Купец тоскливо посмотрел на остывающее мясо. Нет, из прижимистого наемника больших денег не вытянешь. Надо было решаться — или твердо отказать ему в продаже, или отдавать мальчишку по предложенной цене. Возиться с детьми-рабами Кеббан никогда не любил, поэтому склонился ко второму варианту.
— Ладно, плати две дюжины и один ауреус — и забирай мальчишку куда хочешь. А за меньшие деньги я его не отдам.
— Договорились.
— И за регистрацию сделки платишь ты. Все расходы: и писцу, и имперскому чиновнику.
— Чиновнику заплачу, а на писца тратиться нужды нет: я и сам могу написать купчую. Грамоте обучен, бумага имеется, чернила тоже.
— Ну-ну… — саркастически протянул купец.
Как и подавляющее большинство собратьев по профессии, он едва умел читать и писать, и с большим сомнением относился к тем, кто, не будучи государственным чиновником, благородным господином или мудрецом, претендовал на это умение. Набросанную Меро бумагу он, впрочем, подписал без малейших колебаний: деньги наемник отсчитал ему прямо на месте, а если потом в базилике или ещё где у наемника возникнут проблемы, так пусть сам эти проблемы и решает. Бережливость, конечно, качество хорошее и почтенное, но есть траты, на которые скупиться выходит себе дороже. Вот так у Сережки Яшкина и сменился хозяин.
Мальчишка почувствовал, что в его судьбе произошла какая-то перемена, когда наемник повел его одного из барака. Только вот что это за перемена, в тот момент угадать было невозможно. А дальше уже и угадывать было не нужно: его просто грубо повалили на землю, туго связали веревками запястья и лодыжки, а затем перекинули через спину лошади, словно мешок. Сережка попытался, было, извернуться и сползти на землю — ему не позволили.
Так, он и путешествовал весь оставшийся день — переброшенным через лошадиную спину. Когда под вечер караван остановился, и Серёжку сняли с лошади, то он тут же свалился на землю: закружилась голова. В глазах потемнело, заплясали огненные круги. Пока он приходил в себя, никто не обращал на него внимания, но едва Арш заметил, что мальчишка оклемался, тут же распутал ему ноги и погнал к Меро.
Командир наемников ожидал свою новую собственность для беседы, развалившись на свежей траве в тени липы. С ветвей дерева свисала петля, спешно приготовленная Коддом не для рук — для шеи.

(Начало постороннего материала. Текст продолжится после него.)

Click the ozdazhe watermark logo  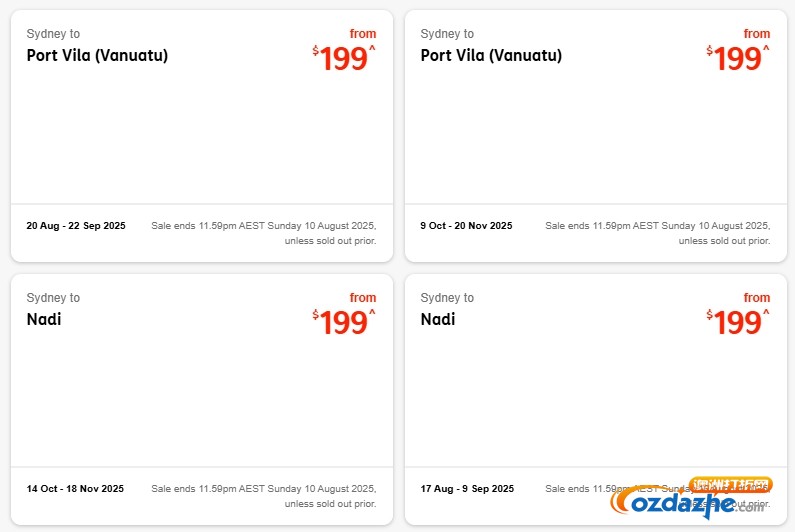(694, 501)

Яростный взгляд серых глаз юного невольника Меро только порадовал: волчонок явно не смирился со своей участью. Тем лучше. Робкий и покорный раб наемнику был совсем не нужен.

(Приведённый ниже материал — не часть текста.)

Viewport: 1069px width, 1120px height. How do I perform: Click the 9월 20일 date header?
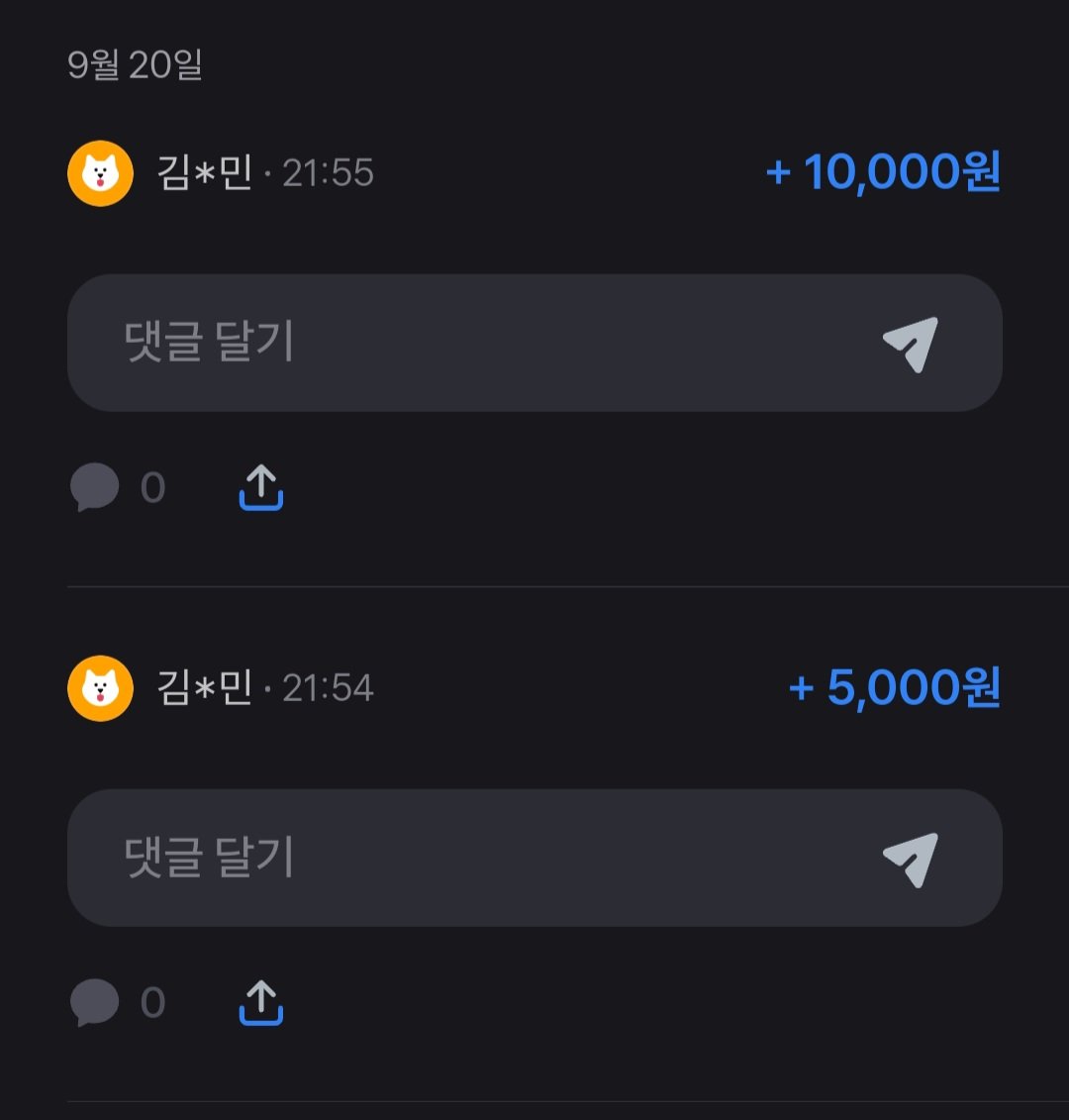click(135, 65)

— Слушай меня внимательно, потому что повторять я не стану. Я купил тебя, и теперь ты принадлежишь мне. Я хочу, чтобы ты знал, каким может быть твоё будущее, и даю тебе возможность выбора. Ты волен выбрать смерть, тогда эта петля — твоя. Ты можешь покориться мне, тогда я отвезу тебя в Толу и продам в школу для гладиаторов. Став гладиатором, ты либо погибнешь, либо заслужишь себе свободу. Конечно, это будет не скоро, через много вёсен, но ничего невозможного в этом нет. Каждый год в Толе обретает свободу около дюжины гладиаторов. И в дюжину раз больше гибнет. Тут всё зависит от тебя. Ну и третий путь: ты можешь попытаться меня обмануть и бежать. Если так, то я поймаю тебя и убью. Но только это будет тяжелая смерть: таких беглецов у нас принято растягивать между вбитыми в землю кольями и вспарывать им животы. Сгоришь ли ты в огне черной лихорадки или сожрут тебя звери — это мне не важно. Теперь ты знаешь всё. Выбирай.
— Где Анна-Селена?
— Кто? — удивленно переспросил Меро.
— Та девочка, что была вместе со мной в караване.

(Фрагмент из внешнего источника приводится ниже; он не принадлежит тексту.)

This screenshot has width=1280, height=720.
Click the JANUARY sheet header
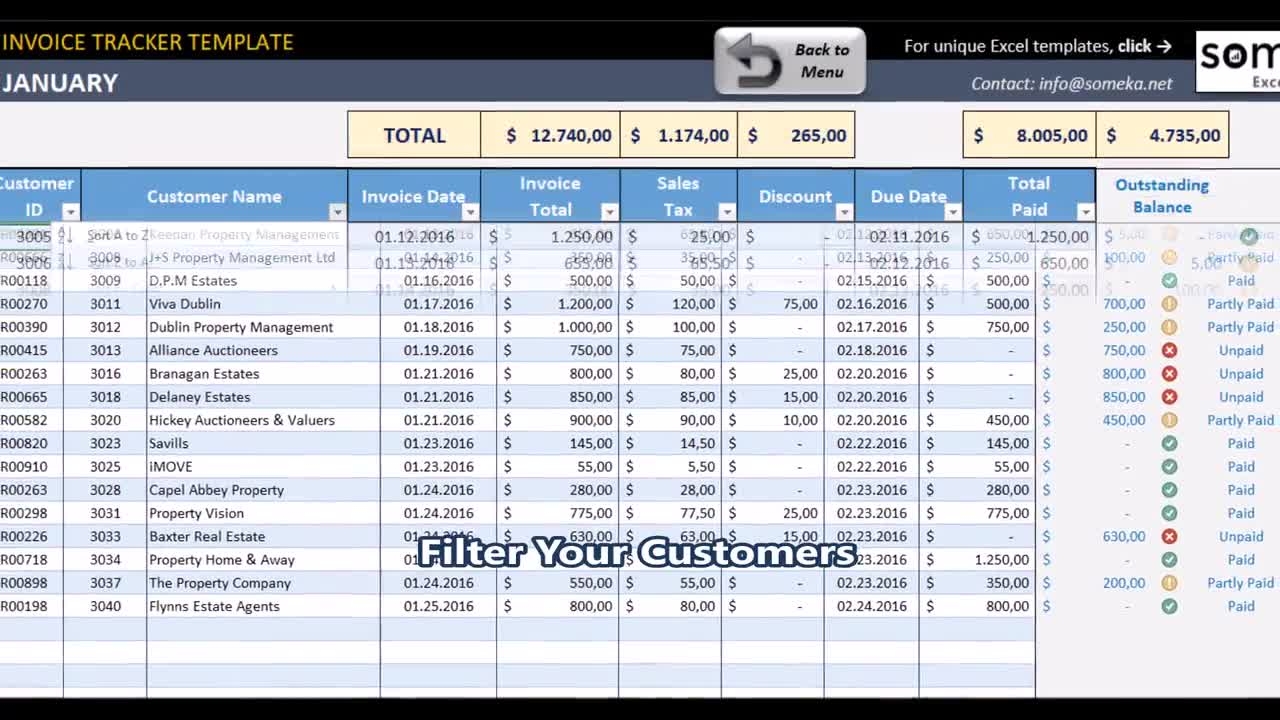60,84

— Осталась в Альдабре. Она мне не нужна. Итак?
Размышлять было не над чем. Умирать Серёжка не собирался, а прочие угрозы… Как говорил отец: "Поживём — увидим".
— Второй путь, — глухо произнес мальчишка.
— Отлично, — кивнул наемник. — А теперь привыкай вести себя, как подобает рабу. Урок первый: говоря с любым вольным человеком, ты должен добавлять слово «господин». Понял?
— Понял… господин.
Этот урок Серёжке дался с огромным трудом. Всё его существо противилось тому, чтобы признать над собой такую власть другого человека. Но сейчас это было необходимо. Чтобы победить силу, которая сейчас была с наемником, необходимо было использовать скрытность и хитрость, хотя ни тем, ни другим раньше Серёжка не славился.